After about 45 minutes that feel like 45 hours, the action shifts again and it becomes clear that the movie is going to be about the group of rogue soldiers, led by bad actor guy, who converge on the island lead by over-the-top actor guy, and get in the middle of the big decades-old feud and make things worse and cause some kind of resolution. After this point, there are a lot of long character speeches from one character after another that infodump all over us and are supposed to explain what happened in the small island town to create the situation that we have today, but they really don't do much but screech the action to a halt while we, the audience, check our watches and wish we were watching a better movie.
So what's my problem with this movie? My problem is that it's not about bad acting, or budget constraints, or a story that stretches the limits of believably, or even a heavy-handed message (or two, or thirteen). I know that George Romero can work around those things and still deliver a horror movie that's not a jumbled mess. He's worked before with actors who perhaps aren't the best (in the original "Night of the Living Dead") or misplaced "comic relief" that is more tedious than funny (in "Dawn of the Dead") or a heavy-handed message that almost winds up sinking the movie (in "Day of the Dead") or actors who chew big holes in the scenery while they grandstand their way through one scene after another (in "Land of the Dead") or many plot threads converging to tell one convoluted story of the world coming to an end (in "Diary of the Dead") and he's always managed to handle those constraints in such a way that the resulting movie rises above whatever is trying to pull it down and becomes worth watching after all. In "Survival of the Dead," it's like he's not even trying anymore. It's almost like he's sitting back, on a huge pile of money, saying "how shitty can I make this movie and still have people watch it?"
The movie isn't all bad. That's what pisses me off the most. There are good actors here, and characters I cared about and would have liked to get to know better, and there is an abundance of good gore, and there are story threads I would have liked to follow, like the daughter who grew up in the small island town and always wanted to make her father proud, or the man who wants to follow the old-time tradition of honoring relatives who have passed on by keeping them close (even if he is played by Overactor Supreme, and even if his idea of "keeping the dead close" involves shackling their zombified bodies in the yard instead of treasuring their memories in our hearts). I like the message that sometimes it's more important to some people to BE right than to DO what's right, and how this can get even more convoluted when the world is crashing down around us in horrific ways. I get what the movie is trying to say, and I even agree, but I'm not buying it, because the mangled movie surrounding the message is more about "mess" than "message."
I wanted to like this movie.
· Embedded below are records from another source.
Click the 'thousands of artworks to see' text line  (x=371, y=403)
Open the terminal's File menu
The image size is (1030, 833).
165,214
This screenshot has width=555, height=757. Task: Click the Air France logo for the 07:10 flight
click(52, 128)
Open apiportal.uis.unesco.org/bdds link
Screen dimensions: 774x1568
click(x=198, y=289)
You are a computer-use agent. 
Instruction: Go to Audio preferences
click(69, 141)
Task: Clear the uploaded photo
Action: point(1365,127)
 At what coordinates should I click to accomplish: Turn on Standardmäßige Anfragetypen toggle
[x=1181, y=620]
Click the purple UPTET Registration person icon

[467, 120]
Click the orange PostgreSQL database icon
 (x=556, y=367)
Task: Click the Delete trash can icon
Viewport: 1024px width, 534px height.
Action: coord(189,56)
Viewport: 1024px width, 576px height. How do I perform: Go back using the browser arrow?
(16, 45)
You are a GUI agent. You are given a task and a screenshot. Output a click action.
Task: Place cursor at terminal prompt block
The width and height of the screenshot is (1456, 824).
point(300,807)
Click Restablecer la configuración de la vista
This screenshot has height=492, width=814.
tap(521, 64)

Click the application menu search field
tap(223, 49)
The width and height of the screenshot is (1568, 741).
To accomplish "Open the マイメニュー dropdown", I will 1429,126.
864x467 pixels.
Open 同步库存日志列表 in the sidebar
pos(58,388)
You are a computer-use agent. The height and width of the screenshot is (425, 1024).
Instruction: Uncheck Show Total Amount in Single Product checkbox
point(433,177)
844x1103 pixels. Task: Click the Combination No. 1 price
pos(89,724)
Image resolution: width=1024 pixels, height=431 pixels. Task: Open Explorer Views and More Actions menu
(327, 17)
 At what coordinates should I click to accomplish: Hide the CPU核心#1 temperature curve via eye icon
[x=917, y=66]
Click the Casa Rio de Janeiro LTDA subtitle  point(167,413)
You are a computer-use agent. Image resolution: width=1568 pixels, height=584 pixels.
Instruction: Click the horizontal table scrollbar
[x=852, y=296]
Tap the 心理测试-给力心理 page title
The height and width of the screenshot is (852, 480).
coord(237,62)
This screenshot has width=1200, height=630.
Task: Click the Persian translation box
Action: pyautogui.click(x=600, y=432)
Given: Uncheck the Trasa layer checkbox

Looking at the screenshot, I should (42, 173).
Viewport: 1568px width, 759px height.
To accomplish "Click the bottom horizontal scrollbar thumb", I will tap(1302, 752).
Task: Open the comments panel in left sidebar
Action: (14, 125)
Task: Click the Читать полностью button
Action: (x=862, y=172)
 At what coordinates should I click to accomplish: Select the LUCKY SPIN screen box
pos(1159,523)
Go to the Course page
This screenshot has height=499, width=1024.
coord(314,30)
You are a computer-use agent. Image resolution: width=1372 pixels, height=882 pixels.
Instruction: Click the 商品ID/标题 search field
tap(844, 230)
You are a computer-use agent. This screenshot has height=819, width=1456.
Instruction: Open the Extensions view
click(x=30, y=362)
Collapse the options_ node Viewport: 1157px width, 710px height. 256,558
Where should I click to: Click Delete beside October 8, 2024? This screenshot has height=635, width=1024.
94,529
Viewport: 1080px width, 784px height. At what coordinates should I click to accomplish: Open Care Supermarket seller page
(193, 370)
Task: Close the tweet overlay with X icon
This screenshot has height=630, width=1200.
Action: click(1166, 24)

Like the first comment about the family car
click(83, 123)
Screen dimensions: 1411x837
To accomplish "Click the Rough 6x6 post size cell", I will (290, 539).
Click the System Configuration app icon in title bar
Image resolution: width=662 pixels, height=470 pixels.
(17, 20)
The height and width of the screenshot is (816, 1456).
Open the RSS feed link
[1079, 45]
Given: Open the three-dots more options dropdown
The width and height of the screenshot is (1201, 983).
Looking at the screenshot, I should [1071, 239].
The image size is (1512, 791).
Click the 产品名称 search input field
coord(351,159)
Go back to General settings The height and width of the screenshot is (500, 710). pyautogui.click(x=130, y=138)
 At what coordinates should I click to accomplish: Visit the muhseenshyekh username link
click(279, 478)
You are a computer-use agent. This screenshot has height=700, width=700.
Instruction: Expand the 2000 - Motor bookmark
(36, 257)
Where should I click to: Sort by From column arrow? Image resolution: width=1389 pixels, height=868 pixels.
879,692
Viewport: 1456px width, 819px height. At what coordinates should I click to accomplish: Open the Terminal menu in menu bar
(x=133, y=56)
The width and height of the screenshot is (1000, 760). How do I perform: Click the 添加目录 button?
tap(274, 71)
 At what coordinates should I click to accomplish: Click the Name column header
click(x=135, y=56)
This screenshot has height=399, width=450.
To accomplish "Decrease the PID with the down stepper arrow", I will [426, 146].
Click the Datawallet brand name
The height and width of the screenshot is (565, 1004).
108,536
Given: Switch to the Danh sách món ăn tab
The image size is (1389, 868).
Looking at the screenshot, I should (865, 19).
Yes, everyone said it was terrible, but everyone said the same thing about "Diary of the Dead" and I loved that movie, so I didn't come in here wanting to hate this movie. Pissing and moaning about little things like overacting, or bad acting, or long infodump-y speeches that take the place of insightful storytelling, or how the one guy who's supposedly a ranch hand who grew up in the small island town has a heavy southern accent, even though everyone else in town has a heavy Irish accent (and one guy has a heavy British accent, almost like the movie's requirements were that in order to play a townperson, you had to have a heavy accent, but we don't care what kind of accent it is, because we think the movie's audience will be too stupid to notice the difference). Those seem like small things, but when you add them up, you get a movie that could have been ten times better if it ever bothered to pull its head out of its ass, and the fact that it didn't bother makes me wish I hadn't bothered to watch it.